INSTRUKSI 1: Menurut bacaan tentang pertapa India, warna pakaian apa yang biasanya menjadi tanda pengenal seorang sādhu?
INSTRUKSI 2: Tuliskan ulang paragraf bacaan tentang pertapa India yang dimulai dengan "Seorang sadhu biasanya dilarang untuk" dalam bentuk daftar berpoin, dan pertahankan semua larangannya.

BACAAN:
<<<<

Petapa Petapa Sakti
ANEKA MACAM PERTAPA INDIA
Sesekali mari kita
belajar –agar ada pengkayaan wawasan mistik — dengan membandingkan
bagaimana kehidupan para pertapa di pegunungan Himalaya. Pegunungan
tertinggi di dunia yang puncaknya ditutupi oleh es abadi tersebut tepat
terletak di sebelah utara India dimana aliran sungai suci Gangga
bersumber dari sana. Banyak pertapa memilih menetap dan melakukan
berbagai pertapaan berat di berbagai sudut pegunungan.
Dalam upayanya untuk mencapai tujuan hidup
rohaniah, beberapa umat Hindu memilih jalan monastisisme (sanyāsa). Kaum
monastik ini berkomitmen untuk hidup bersahaja, tidak menikah, menjauhi
perkara duniawi, dan memusatkan pikirannya pada Tuhan. Rahib hindu
disebut sanyāsī, swāmi atau sadhu. Rahib hindhu perempuan disebut
sanyāsini, sadhavi, atau swāmini. Mereka sangat dihormati dalam
masyarakat Hindu, karena cara hidup mereka yang menghindari sikap
mementingkan diri sendiri dan perkara duniawi menjadi inspirasi bagi
para kepala rumah tangga yang memperjuangkan renunsiasi mental.
Beberapa pertapa hidup dalam biara/asrama, yang
lainnya mengembara dari satu tempat ke tempat lain, menggantungkan hidup
pada anugerah Tuhan belaka. Mendermakan makanan atau keperluan lain
kepada para sadhu diyakini umat Hindu sebagai suatu kebajikan besar.
Para sādhu harus diperlakukan dengan penuh rasa hormat dan welas asih,
baik oleh orang miskin maupun orang kaya, orang baik ataupun orang
jahat. Mereka juga tidak boleh berbeda sikap terhadap pujian, umpatan,
kesenangan, dan penderitaan. Seorang sādhu biasanya dapat dikenali dari
pakaiannya yang berwarna jingga. Umumnya para rahib Waisnawa menggunduli
kepala mereka kecuali di area kecil pada belakang kepala mereka,
sedangkan para rahib Saiwa membiarkan rambut dan janggut mereka tumbuh
panjang.
Seorang sadhu biasanya dilarang untuk: memiliki
harta benda pribadi kecuali sebuah mangkuk, sebuah cawan, dua setel
pakaian dan alat-alat bantu kesehatan semisal kacamata; berhubungan,
memandangi, memikirkan, bahkan berdekatan dengan wanita; makan demi
kesenangan; memiliki atau bahkan menyentuh uang atau barang-barang
berharga lainnya dalam bentuk dan cara apa pun; menjalin
hubungan-hubungan yang bersifat pribadi.

>>>>

DATA MENTAH:
<<<<

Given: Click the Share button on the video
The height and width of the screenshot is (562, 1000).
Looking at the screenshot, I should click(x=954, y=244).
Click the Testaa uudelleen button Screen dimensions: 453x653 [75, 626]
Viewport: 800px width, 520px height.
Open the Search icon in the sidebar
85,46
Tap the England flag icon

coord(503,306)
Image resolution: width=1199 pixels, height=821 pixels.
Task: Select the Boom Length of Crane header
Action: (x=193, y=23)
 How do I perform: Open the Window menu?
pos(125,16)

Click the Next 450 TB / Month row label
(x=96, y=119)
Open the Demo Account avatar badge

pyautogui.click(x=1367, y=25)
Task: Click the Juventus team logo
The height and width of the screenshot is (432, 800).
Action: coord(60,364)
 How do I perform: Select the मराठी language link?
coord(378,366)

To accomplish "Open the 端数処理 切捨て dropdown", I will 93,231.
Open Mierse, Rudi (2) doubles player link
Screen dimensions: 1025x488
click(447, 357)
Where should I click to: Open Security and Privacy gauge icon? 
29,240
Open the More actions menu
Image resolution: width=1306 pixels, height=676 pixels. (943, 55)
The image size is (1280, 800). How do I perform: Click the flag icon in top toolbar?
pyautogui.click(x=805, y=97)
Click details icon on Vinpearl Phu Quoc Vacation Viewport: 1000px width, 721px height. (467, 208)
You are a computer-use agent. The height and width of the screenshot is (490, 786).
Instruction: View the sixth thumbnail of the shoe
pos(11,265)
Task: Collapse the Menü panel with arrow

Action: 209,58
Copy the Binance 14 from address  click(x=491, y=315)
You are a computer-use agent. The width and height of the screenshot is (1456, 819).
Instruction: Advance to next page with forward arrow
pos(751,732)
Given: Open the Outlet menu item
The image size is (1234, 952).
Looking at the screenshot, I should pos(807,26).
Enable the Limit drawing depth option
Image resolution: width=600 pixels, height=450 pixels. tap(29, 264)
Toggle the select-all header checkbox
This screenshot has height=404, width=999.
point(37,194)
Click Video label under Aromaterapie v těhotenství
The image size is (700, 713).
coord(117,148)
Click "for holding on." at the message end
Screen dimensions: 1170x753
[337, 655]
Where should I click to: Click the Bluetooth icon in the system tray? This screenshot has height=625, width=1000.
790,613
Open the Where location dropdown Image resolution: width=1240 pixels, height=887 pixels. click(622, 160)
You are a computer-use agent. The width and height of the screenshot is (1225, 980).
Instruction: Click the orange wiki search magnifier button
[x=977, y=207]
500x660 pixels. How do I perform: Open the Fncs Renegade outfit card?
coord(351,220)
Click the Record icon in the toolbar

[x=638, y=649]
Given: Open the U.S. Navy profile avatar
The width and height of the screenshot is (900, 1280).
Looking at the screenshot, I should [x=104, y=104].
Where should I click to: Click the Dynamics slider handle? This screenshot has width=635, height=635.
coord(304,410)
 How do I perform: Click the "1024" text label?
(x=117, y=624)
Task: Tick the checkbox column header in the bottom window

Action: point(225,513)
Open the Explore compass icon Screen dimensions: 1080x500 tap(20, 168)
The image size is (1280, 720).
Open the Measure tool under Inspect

>>>>

JAWABAN LENGKAP 1: Seorang sādhu biasanya dapat dikenali dari pakaiannya yang berwarna jingga.

JAWABAN LENGKAP 2:
Seorang sadhu biasanya dilarang:
- memiliki harta benda pribadi, kecuali sebuah mangkuk, sebuah cawan, dua setel pakaian, dan alat bantu kesehatan seperti kacamata;
- berhubungan dengan wanita, memandangi, memikirkan, atau bahkan berdekatan dengan mereka;
- makan demi kesenangan;
- memiliki atau bahkan menyentuh uang dan barang berharga lain dalam bentuk dan cara apa pun;
- menjalin hubungan yang bersifat pribadi.